> **Exercise**
Render the items as a Markdown table with the columns No. and Line, starting with the line that contains "Where should I click to: Click the VENDI" and running through the end of the items. Leave out blank lines.

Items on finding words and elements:

## begin

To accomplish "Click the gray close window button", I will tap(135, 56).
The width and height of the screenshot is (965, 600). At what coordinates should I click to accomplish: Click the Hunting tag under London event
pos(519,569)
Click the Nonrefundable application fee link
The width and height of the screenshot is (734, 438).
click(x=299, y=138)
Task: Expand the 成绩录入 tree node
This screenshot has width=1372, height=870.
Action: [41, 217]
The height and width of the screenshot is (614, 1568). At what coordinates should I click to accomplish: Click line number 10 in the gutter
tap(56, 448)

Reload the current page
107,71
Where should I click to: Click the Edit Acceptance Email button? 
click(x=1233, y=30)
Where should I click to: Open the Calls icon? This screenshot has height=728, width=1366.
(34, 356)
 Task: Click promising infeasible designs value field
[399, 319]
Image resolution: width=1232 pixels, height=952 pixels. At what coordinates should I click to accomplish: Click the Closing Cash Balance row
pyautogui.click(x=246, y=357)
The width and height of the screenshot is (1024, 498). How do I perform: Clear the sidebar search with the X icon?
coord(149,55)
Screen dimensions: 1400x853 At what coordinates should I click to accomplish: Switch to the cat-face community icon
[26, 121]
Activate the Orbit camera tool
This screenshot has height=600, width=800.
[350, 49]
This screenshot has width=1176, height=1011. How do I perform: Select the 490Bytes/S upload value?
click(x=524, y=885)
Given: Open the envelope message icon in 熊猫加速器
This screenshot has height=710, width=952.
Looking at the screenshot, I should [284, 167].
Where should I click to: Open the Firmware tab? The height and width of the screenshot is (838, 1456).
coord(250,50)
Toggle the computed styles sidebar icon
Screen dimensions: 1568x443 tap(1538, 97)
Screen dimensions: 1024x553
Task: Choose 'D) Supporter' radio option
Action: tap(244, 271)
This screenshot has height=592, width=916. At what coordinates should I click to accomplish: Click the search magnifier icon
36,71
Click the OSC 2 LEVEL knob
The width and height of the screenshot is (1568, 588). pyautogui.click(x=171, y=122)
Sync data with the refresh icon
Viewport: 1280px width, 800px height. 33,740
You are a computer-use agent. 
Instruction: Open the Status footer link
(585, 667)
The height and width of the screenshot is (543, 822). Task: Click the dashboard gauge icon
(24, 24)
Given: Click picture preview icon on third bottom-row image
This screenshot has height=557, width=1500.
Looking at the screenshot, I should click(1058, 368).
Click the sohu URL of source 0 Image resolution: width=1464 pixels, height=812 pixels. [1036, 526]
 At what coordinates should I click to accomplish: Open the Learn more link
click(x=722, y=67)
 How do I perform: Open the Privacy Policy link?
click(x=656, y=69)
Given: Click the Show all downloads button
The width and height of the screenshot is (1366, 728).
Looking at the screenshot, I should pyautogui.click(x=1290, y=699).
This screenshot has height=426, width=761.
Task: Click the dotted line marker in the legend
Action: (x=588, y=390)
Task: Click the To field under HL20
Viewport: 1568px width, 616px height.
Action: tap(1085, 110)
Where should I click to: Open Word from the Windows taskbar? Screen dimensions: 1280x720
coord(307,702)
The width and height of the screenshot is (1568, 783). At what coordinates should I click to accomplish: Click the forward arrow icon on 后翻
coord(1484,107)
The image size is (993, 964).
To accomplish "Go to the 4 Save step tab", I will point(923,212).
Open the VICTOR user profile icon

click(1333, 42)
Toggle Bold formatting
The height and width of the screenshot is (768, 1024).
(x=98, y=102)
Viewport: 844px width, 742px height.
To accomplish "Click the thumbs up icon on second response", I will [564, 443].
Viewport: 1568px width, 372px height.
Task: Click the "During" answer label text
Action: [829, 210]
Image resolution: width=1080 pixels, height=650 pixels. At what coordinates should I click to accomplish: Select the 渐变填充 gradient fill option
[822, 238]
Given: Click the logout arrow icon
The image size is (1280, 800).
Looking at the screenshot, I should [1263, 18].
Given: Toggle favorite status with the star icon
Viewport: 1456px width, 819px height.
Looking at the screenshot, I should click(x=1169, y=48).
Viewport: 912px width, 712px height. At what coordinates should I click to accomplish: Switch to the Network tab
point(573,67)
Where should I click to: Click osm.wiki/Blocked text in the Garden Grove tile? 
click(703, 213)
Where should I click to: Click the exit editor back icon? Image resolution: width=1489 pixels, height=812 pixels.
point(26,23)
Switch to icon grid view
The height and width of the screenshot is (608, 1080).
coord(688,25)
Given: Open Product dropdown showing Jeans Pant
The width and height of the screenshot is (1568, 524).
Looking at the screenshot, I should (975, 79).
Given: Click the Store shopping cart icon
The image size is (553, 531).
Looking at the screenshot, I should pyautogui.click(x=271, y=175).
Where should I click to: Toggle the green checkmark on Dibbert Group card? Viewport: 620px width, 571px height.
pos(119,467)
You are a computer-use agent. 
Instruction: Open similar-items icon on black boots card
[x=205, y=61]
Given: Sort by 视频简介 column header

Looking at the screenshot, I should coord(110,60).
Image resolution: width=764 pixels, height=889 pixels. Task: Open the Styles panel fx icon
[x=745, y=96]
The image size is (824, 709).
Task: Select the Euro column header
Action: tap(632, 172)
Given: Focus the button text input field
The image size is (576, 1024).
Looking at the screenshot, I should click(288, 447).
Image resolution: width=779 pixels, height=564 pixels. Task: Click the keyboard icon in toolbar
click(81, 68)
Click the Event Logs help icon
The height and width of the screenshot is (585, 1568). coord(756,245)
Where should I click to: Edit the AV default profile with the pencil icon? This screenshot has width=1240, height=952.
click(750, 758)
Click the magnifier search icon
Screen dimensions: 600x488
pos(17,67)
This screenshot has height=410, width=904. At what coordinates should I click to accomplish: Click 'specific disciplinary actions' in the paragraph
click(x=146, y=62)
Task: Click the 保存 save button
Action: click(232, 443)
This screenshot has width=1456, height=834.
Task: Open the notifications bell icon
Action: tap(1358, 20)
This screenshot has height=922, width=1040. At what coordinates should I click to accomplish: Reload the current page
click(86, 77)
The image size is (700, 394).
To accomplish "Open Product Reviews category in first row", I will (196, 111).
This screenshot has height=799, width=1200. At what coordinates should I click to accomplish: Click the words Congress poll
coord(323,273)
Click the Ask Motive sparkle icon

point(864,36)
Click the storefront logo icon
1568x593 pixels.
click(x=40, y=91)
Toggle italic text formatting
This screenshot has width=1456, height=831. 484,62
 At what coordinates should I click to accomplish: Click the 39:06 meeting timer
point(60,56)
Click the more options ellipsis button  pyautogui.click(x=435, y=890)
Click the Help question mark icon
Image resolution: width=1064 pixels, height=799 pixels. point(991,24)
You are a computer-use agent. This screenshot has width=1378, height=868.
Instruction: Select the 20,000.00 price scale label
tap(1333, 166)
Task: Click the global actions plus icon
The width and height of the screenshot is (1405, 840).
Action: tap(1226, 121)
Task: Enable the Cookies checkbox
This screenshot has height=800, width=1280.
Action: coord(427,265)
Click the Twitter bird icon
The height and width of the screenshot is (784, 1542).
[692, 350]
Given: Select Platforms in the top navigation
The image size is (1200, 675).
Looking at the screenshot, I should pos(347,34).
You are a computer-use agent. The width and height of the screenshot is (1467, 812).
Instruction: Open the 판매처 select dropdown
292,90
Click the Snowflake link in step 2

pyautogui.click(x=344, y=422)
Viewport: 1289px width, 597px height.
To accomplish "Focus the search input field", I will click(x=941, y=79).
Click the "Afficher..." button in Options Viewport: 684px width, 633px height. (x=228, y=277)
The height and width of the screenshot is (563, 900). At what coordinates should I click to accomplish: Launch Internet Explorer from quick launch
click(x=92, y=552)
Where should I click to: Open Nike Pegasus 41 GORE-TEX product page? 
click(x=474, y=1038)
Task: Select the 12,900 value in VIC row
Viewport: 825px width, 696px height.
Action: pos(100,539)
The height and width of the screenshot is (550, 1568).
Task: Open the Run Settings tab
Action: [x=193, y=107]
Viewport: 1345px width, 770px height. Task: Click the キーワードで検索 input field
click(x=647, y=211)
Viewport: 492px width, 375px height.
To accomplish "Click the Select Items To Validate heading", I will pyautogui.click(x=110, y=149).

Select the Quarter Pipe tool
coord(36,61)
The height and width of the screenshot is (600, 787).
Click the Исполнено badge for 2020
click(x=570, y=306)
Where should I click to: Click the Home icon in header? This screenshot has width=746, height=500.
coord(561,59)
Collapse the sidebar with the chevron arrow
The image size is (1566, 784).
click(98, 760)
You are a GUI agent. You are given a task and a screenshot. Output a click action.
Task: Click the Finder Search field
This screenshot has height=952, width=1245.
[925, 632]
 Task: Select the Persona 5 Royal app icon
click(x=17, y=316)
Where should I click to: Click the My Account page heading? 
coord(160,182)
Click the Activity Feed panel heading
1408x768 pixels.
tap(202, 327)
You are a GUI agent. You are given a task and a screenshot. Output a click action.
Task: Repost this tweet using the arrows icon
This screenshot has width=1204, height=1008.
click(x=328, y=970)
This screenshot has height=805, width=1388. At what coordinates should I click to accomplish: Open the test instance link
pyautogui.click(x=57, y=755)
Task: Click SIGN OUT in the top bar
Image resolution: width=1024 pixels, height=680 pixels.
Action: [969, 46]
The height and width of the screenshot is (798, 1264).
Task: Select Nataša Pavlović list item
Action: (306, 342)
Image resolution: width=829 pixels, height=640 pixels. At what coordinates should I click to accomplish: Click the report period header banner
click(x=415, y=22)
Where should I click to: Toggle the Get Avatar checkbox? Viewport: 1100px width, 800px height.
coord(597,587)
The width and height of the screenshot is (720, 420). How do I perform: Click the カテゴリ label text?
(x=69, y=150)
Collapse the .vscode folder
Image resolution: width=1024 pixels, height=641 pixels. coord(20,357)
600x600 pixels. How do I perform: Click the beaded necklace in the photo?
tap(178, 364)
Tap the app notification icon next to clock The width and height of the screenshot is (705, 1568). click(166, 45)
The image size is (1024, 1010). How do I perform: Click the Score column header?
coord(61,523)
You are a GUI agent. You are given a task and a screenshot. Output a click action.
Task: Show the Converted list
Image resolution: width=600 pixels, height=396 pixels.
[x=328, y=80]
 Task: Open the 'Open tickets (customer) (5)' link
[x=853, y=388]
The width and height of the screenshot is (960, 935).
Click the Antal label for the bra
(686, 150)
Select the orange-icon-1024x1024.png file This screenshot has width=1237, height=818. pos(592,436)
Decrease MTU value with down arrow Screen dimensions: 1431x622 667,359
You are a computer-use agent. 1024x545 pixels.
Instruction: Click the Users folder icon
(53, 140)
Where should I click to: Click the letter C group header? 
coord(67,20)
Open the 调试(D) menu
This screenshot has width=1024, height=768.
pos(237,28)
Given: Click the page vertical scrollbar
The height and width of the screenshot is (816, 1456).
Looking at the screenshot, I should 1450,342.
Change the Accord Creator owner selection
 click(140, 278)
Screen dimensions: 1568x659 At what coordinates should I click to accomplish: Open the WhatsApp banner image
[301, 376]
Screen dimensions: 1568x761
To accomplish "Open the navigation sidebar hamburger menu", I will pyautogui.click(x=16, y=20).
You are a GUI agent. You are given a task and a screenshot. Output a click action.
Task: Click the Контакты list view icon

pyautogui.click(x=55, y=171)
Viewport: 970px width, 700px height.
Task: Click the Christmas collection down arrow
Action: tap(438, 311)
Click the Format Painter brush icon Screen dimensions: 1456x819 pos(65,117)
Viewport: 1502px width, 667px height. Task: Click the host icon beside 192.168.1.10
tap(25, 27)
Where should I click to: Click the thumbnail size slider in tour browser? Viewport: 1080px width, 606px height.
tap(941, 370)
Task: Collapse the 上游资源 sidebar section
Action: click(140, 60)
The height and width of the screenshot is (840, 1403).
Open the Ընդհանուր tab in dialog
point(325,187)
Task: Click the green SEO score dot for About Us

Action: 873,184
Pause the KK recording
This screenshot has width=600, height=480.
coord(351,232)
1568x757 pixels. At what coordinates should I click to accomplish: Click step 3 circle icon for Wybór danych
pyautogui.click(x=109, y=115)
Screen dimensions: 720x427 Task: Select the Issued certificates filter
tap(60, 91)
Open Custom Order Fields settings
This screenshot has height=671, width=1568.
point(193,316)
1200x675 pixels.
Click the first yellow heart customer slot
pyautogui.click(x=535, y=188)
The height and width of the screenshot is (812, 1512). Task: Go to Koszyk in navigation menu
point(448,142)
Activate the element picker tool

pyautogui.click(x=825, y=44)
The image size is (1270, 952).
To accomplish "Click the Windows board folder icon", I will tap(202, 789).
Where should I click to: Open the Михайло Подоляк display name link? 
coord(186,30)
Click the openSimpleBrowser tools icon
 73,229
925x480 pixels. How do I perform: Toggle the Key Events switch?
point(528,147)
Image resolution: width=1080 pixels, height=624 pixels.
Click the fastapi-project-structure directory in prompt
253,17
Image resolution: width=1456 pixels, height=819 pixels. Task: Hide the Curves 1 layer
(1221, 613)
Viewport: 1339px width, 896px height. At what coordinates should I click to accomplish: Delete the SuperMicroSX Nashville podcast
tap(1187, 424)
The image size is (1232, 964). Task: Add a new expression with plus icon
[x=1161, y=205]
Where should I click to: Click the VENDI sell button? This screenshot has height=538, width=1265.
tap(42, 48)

## end

> **Exercise response**
| No. | Line |
|---|---|
| 1 | Where should I click to: Click the VENDI sell button? This screenshot has height=538, width=1265. |
| 2 | tap(42, 48) |